* DIRECTIONS: The answer must consist of every line below containing "label".

* RECORDS SUPPLIED:
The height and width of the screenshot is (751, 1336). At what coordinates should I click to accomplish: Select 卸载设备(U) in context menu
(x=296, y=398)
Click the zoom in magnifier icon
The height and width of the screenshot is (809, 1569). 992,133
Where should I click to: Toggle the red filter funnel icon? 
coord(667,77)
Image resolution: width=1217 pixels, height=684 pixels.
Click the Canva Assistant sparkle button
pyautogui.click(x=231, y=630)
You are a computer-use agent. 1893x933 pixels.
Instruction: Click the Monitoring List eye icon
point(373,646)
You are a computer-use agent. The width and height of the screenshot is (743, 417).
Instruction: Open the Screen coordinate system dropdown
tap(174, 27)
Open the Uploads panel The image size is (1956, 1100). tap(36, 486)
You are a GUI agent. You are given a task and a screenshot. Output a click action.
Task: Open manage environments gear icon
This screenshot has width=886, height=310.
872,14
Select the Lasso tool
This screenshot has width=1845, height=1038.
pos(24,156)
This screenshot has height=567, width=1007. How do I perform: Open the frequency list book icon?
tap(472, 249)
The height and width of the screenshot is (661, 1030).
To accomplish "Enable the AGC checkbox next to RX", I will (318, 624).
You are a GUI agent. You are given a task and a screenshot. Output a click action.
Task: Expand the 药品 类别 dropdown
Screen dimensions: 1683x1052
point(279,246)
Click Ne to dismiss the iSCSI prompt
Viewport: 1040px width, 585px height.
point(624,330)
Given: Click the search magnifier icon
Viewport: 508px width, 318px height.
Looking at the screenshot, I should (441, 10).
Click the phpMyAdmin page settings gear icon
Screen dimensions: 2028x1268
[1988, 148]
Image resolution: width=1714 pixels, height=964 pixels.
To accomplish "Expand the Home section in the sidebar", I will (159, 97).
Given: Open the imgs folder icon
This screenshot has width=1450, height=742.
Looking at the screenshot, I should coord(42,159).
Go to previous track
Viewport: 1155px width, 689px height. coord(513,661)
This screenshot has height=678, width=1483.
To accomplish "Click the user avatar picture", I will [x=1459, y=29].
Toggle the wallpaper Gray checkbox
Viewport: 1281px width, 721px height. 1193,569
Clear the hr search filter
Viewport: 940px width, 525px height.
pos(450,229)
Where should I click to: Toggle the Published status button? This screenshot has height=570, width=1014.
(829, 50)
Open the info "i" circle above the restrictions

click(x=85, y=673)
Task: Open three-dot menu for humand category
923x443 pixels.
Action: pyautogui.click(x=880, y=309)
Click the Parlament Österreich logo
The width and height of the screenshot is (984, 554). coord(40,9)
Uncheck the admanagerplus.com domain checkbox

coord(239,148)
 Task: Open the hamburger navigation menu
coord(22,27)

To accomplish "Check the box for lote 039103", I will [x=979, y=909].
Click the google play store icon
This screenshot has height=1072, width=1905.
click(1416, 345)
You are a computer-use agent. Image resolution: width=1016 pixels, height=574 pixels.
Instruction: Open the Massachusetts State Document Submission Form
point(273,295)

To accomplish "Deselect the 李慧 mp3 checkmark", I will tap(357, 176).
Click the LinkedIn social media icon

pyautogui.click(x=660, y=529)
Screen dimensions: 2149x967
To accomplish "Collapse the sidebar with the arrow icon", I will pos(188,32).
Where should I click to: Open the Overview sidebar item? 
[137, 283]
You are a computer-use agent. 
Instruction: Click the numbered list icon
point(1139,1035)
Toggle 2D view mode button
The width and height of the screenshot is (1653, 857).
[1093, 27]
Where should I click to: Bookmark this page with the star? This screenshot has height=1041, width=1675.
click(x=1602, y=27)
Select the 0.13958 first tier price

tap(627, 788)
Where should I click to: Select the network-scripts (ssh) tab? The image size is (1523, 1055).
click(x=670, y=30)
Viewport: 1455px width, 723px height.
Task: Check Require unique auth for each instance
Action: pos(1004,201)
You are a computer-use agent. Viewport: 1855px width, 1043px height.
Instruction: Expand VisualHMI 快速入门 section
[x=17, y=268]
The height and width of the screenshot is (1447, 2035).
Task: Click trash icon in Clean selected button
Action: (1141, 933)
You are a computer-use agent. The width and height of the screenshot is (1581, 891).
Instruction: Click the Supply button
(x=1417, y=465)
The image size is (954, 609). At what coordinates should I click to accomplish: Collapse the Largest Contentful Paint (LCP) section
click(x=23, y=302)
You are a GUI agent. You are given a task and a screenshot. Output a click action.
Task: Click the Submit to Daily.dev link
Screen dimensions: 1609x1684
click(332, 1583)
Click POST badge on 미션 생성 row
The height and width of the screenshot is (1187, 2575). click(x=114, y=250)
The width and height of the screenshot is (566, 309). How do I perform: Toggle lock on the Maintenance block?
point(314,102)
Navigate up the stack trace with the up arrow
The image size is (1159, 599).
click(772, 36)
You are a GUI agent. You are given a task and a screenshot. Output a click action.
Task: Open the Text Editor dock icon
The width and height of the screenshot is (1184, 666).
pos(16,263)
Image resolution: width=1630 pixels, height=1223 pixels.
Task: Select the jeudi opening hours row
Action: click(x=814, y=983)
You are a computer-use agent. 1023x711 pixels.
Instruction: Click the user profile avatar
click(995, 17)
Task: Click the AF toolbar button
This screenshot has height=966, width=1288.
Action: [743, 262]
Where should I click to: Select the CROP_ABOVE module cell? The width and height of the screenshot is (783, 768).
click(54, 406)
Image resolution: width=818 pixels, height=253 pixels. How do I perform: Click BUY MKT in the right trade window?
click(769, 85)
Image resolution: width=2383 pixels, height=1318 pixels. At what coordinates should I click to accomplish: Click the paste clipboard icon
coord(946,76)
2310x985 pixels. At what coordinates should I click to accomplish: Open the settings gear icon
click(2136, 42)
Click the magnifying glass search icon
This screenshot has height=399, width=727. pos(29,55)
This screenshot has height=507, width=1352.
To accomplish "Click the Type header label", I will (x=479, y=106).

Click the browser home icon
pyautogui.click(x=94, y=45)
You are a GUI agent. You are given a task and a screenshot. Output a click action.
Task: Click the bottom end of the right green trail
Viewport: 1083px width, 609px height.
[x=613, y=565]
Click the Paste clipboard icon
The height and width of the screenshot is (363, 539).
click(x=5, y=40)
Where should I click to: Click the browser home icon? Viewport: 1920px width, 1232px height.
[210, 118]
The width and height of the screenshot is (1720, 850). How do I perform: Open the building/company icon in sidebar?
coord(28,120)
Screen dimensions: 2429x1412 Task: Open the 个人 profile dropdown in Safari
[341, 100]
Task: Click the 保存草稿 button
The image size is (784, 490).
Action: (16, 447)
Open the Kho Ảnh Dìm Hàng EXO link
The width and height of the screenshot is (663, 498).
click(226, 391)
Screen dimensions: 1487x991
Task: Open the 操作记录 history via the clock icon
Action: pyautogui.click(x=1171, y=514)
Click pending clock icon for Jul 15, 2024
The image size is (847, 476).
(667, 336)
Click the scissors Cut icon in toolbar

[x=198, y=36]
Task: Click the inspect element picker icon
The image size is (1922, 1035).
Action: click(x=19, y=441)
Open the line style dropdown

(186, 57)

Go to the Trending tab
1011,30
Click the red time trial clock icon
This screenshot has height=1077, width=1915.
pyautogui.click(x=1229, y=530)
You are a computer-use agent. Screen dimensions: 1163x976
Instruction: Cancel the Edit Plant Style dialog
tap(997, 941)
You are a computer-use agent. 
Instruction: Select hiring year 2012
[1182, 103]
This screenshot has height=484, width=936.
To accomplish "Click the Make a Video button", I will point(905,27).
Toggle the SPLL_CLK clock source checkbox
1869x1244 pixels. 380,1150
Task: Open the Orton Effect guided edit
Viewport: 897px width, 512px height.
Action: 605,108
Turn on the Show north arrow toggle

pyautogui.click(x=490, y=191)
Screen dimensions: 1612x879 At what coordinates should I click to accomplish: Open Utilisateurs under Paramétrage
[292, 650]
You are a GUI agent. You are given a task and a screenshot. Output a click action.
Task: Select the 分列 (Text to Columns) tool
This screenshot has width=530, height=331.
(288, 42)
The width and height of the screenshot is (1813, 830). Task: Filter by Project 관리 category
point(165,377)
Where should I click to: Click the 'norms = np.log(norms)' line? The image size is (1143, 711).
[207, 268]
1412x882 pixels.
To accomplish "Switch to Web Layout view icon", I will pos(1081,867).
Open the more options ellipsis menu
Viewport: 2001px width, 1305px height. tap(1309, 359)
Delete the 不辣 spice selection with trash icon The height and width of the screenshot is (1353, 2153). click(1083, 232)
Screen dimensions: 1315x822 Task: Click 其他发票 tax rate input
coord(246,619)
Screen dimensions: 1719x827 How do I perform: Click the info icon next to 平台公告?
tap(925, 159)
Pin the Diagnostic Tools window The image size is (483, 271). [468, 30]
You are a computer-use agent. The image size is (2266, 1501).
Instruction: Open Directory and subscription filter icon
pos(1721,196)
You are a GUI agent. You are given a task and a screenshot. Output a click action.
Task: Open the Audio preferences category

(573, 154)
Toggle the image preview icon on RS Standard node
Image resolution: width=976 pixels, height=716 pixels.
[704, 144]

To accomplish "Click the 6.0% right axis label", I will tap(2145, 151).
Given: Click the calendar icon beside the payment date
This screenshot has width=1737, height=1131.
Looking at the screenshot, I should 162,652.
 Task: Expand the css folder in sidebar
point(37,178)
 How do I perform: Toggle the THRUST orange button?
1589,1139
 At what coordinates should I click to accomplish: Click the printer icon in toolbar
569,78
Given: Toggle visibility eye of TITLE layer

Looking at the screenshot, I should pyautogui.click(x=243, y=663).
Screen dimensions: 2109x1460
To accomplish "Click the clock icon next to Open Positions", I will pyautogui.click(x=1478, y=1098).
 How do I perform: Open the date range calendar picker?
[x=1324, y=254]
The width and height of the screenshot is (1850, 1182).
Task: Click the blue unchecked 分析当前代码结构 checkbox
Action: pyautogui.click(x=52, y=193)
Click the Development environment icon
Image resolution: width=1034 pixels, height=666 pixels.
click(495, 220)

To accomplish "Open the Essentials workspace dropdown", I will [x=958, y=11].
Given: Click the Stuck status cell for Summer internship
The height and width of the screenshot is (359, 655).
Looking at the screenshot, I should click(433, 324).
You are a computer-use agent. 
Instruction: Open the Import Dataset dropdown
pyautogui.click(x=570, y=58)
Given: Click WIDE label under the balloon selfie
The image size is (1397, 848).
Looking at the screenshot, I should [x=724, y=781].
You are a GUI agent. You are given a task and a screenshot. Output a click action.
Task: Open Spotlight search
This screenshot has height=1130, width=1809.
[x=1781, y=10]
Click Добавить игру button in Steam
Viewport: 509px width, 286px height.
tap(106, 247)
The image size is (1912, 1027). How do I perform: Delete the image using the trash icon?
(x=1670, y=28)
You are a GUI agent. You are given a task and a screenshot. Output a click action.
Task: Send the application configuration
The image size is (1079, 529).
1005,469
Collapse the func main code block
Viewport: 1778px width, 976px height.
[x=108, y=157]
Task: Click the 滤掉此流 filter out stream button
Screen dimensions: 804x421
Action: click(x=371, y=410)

* TASK ANSWER:
To accomplish "Click the Type header label", I will (x=479, y=106).
To accomplish "Click the 6.0% right axis label", I will tap(2145, 151).
Given: Click WIDE label under the balloon selfie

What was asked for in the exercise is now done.